I write most of my music in spiral-bound notebooks. I tend to buy many types to keep different pieces visually separate. Most of the notebooks contain, inside the covers, little instruction guides on the fundamentals of music. I had often contemplated them in a day-dreaming state, until one evening, in a notebook I had bought for my Third Symphony, my eye fell upon "Gli accordi piu usati.' This full page catalogue of the ten "most often used chords," listed first in C and then transposed up by half steps eleven times, was never meant to be played in sequence. But to my ear, it made an accidentally attractive, somewhat Italianate progression, and I realized with pleasure that these chords I hardly ever use.

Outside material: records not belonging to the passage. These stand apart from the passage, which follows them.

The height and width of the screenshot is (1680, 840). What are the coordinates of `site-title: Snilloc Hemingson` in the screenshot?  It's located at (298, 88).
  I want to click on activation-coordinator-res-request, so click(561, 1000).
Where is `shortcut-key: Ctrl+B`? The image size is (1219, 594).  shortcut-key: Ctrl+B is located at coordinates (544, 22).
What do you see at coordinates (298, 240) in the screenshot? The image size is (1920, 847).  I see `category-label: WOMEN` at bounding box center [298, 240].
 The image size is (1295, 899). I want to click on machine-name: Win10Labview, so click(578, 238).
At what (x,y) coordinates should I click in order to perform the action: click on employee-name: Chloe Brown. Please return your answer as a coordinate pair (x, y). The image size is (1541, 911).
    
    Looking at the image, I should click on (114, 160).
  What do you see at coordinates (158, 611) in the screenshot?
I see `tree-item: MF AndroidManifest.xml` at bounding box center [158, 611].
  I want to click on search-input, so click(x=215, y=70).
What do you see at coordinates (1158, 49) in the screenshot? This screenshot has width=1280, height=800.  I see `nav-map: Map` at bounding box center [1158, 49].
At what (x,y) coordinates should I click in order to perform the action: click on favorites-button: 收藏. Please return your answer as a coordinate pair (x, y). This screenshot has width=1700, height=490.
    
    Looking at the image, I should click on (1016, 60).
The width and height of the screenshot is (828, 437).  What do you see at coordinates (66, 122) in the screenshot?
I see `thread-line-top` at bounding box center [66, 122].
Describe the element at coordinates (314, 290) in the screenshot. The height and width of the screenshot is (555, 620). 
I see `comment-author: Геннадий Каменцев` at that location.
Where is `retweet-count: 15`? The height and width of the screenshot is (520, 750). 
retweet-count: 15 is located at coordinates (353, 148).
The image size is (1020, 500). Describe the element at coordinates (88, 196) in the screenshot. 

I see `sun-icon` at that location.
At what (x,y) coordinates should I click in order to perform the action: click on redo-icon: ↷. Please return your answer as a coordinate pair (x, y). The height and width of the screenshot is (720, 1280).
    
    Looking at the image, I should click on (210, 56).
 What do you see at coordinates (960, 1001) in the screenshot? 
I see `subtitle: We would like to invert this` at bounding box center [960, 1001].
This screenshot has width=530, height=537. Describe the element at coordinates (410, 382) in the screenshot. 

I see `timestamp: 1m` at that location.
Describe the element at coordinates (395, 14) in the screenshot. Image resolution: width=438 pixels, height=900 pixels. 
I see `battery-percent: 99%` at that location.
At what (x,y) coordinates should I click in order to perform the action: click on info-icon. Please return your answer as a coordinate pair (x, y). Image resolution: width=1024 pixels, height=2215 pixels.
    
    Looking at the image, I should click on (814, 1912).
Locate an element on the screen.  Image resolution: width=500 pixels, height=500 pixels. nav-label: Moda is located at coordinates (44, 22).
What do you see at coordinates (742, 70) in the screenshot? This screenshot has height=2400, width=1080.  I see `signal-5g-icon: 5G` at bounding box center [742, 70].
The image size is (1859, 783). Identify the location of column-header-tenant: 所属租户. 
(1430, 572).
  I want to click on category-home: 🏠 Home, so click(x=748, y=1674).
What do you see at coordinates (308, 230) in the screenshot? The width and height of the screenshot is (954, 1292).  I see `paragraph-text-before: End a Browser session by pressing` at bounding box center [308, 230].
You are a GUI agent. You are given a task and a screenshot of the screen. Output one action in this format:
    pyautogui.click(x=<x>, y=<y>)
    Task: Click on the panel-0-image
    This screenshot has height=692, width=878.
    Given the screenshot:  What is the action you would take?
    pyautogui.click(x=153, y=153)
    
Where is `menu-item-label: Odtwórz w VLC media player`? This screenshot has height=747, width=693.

Before I was really aware what was happening, I had composed a Passacaglia for small orchestra based on this Italian page, and had begun other movements based on bits from the instruction manuals, some of which I will quote below. The emerging piece seemed to express my delight in these Cagean found objects, my pleasure in rediscovering these simple patterns, and my enjoyment of the irresistible restricted vocabularies they proposed. Gli accordi is essentially a work of play, taking place in a realm where free fantasy and simple theory meet and find they can harmonize with each other.
1. 'Use these charts to form chords in any key. Major, minor, diminished, augmented. The construction of these chords involves simply raising or lowering one or more tones one half step.'
2. 'Here are the two scales you need: major and minor.'
3. 'There are seven modes; each begins on a different white key.'
II. Variazioni: 'The chord of chords is the triad (Ex. C-E-G).' There are four variations within a frame. There is no sonority in the entire movement, except for a brief wayward bass line in the third variation, that is not a triad. In this peculiar restriction lies the voice of this brief movement.
III. Ciaccona: The ten 'most often used chords' form a ground against which a melody takes shape. The melody presses to break free of the ground, to spin forward in historical time, which causes an interlude after the sixth chaconne statement. At the moment of greatest tension, the melody and the ground resume. The rarefied world of the exotic found object dissolves into another world of feeling, perhaps through the composer's intervention.
IV. Finale: 'The Circle of Fifths is easy to memorize. Starting with F and moving clockwise, the keys can be learned by saying Fat Cats Go Down Alleys Eating Bread. The keys counterclockwise can be learned by repeating Boys Eat Aging Dogs Good Cold Food.' I once learned the lines on the staff by remembering Every Good Boy Does Fine. My amusement at these newer rubrics is reflected in the tone of this movement. In addition to the increasingly crazed appearances of the Circle of Fifths, two other tables from the same notebook appear: the Table of Contracting Note Values (shades of Handel's B-flat Concerto Grosso), and the
Table of Expanding Intervals (which leads inexorably to the use of all twelve tones).
The piece is, of course, intelligible without any reference to this program note! It is dedicated to its commissioners, the Los Angeles Chamber Orchestra and their Music Director, Christof Perick. It was composed in Genoa, Italy; Token Creek, Wisconsin; and Cambridge, Massachusetts, 1992-93.